Le 1er janvier 2014 entrera en vigueur un nouvel article 24 al. 3 LPCC. Le législateur a voulu que les titulaires d’une autorisation au sens de la LPCC ainsi que les tiers auxquels ils ont recours pour la distribution de placements collectifs fassent l’inventaire écrit des besoins du client et des raisons les motivant à recommander l’acquisition d’une part d’un placement collectif. La loi prévoit également qu’ils remettent ensuite au client une copie de cet inventaire, dans une sorte de mise en œuvre par anticipation des règles de «suitability» découlant de la directive européenne MiFID.

Ce nouvel alinéa avait été voté dans les derniers instants des débats parlementaires de l’automne 2012, si bien qu’il n’avait pas figuré dans le message du Conseil fédéral relatif à la révision de la LPCC, ni fait partie du premier paquet de règles entré en vigueur cette année. Un nouvel article 34a OPCC vient encore s’y ajouter pour préciser que l’obligation d’inventaire ne s’applique qu’aux opérations de «distribution» au sens de la loi. Ne sont donc pas soumis à cette obligation d’inventaire la mise à disposition d’informations (1) si elle s’adresse exclusivement à des intermédiaires financiers soumis à une surveillance prudentielle, (2) si elle résulte d’une «reverse sollicitation» ou (3) d’un mandat écrit de gestion ou de conseil conclu, par exemple, avec une banque ou un gérant de fortune indépendant.

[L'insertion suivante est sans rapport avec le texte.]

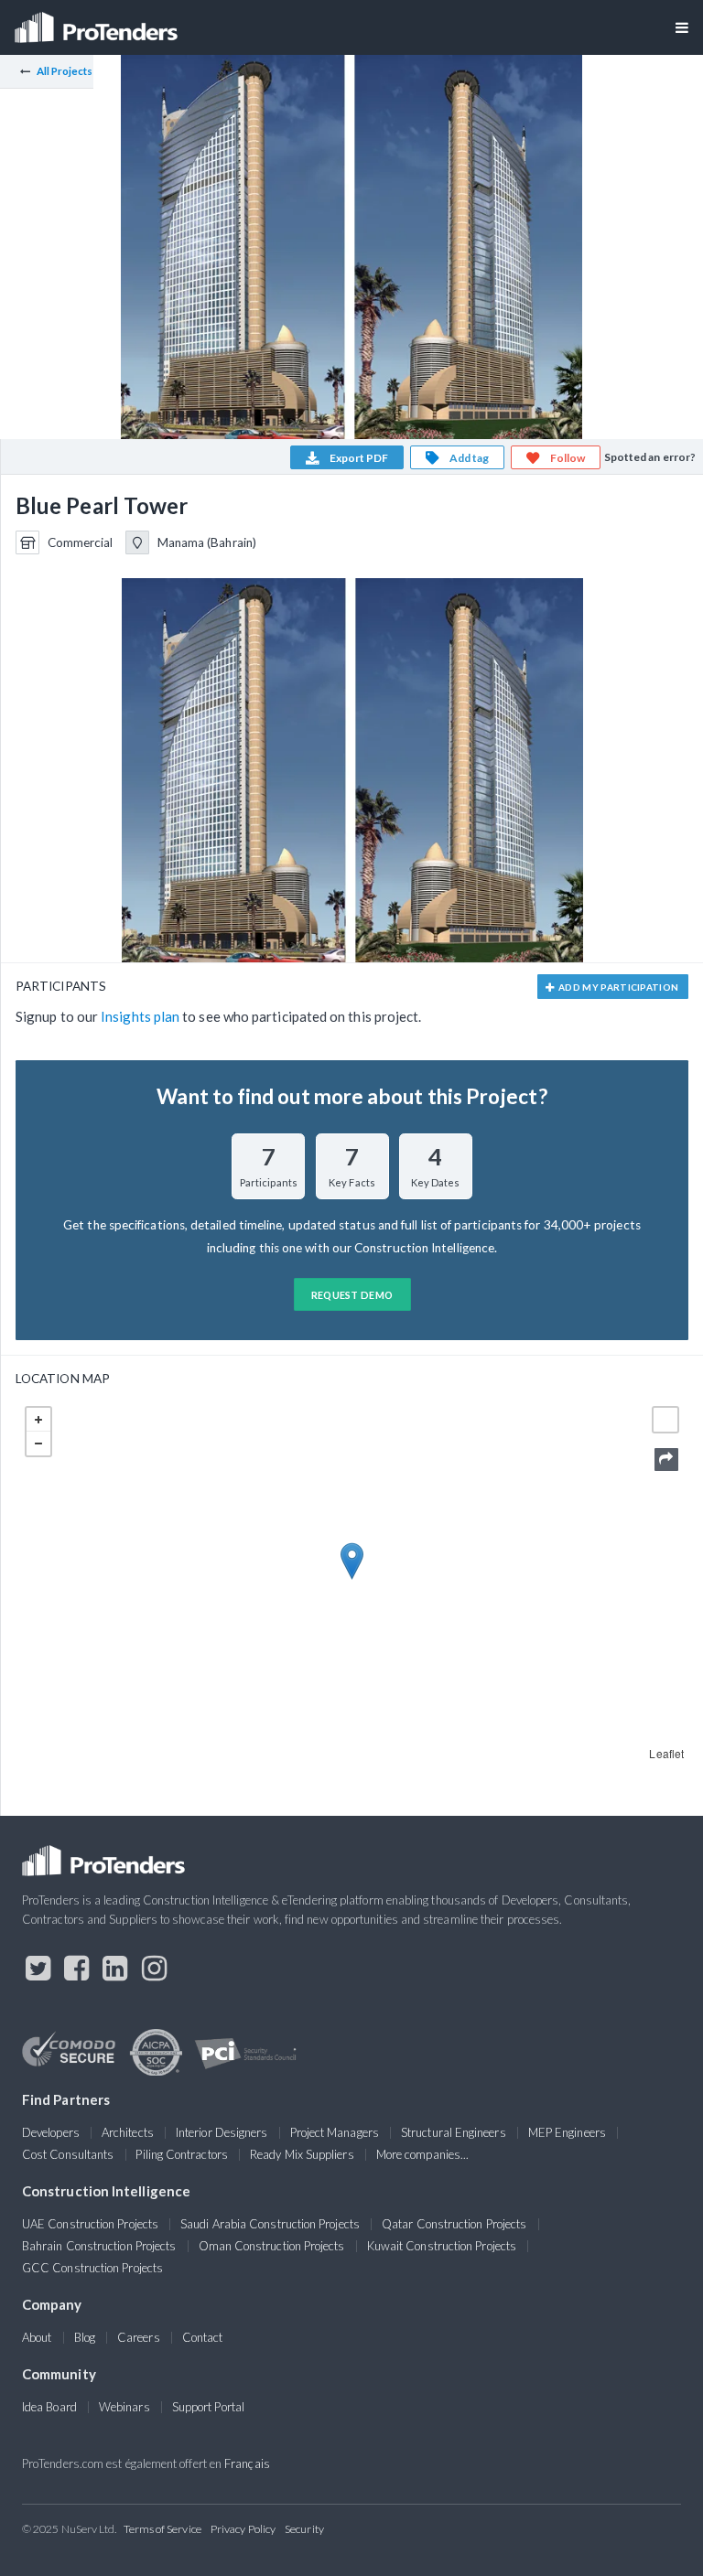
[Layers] (665, 1420)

A contrario, ne peuvent donc être considérées comme de la «distribution» – et partant, théoriquement, faire l’objet d’une éventuelle obligation d’inventaire – que (I) l’activité de promotion dirigée vers un intermédiaire non surveillé ainsi que (II) celle dirigée vers un investisseur, soit sans sollicitation préalable de sa part dans le cadre d’un rapport «execution only», soit dans le cadre d’un mandat de gestion ou de conseil ne répondant pas aux critères formels fixés par les articles 3 LPCC/OPCC. Un premier constat s’impose donc: les cas dans lesquels cette obligation d’inventaire pourrait s’appliquer sont relativement limités.

Une obligation excessive

Ceci est d’autant plus vrai que ce nouveau dispositif vient d’être complété par l’ASB dans des directives reconnues par la Finma comme standard minimal le 14 novembre dernier. Ainsi, les directives ASB précisent que l’obligation d’inventaire ne s’appliquera qu’en cas de recommandation personnelle d’achat de placements collectifs fournie à un client dans le cadre d’un conseil individualisé. Bien qu’aucun de ces termes ne soit formellement défini par la loi ou ces directives ASB, la fourniture d’une liste de recommandations remise indistinctement à tout ou partie de sa clientèle ne devrait pas engendrer d’obligation d’inventaire. Une telle obligation sera également exclue en cas de conseil visant la conservation ou la vente d’un placement collectif. En revanche, elle s’appliquera même si le conseil donné ne devait pas être suivi par le client, ce qui nous semble excessif.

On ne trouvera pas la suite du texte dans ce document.